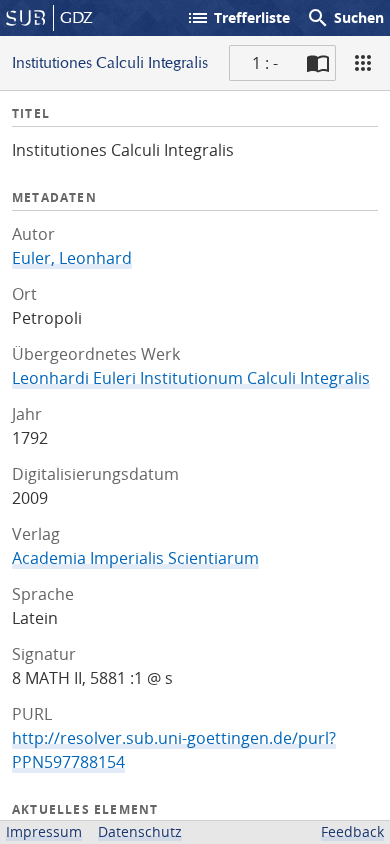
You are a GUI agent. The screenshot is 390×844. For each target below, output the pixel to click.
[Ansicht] (363, 63)
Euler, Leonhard (72, 258)
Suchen (345, 18)
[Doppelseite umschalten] (318, 63)
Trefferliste (238, 18)
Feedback (352, 831)
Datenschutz (140, 831)
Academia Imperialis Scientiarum (135, 558)
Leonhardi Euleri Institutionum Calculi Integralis (191, 378)
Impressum (44, 831)
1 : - (265, 63)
------------------------------------
(ABOUT THIS EXERCISE): Output exactly, and only, the lines running from the one that contains "Trefferliste (238, 18)" through the last line of the entries above.

(WRITTEN ANSWER):
Trefferliste (238, 18)
Feedback (352, 831)
Datenschutz (140, 831)
Academia Imperialis Scientiarum (135, 558)
Leonhardi Euleri Institutionum Calculi Integralis (191, 378)
Impressum (44, 831)
1 : - (265, 63)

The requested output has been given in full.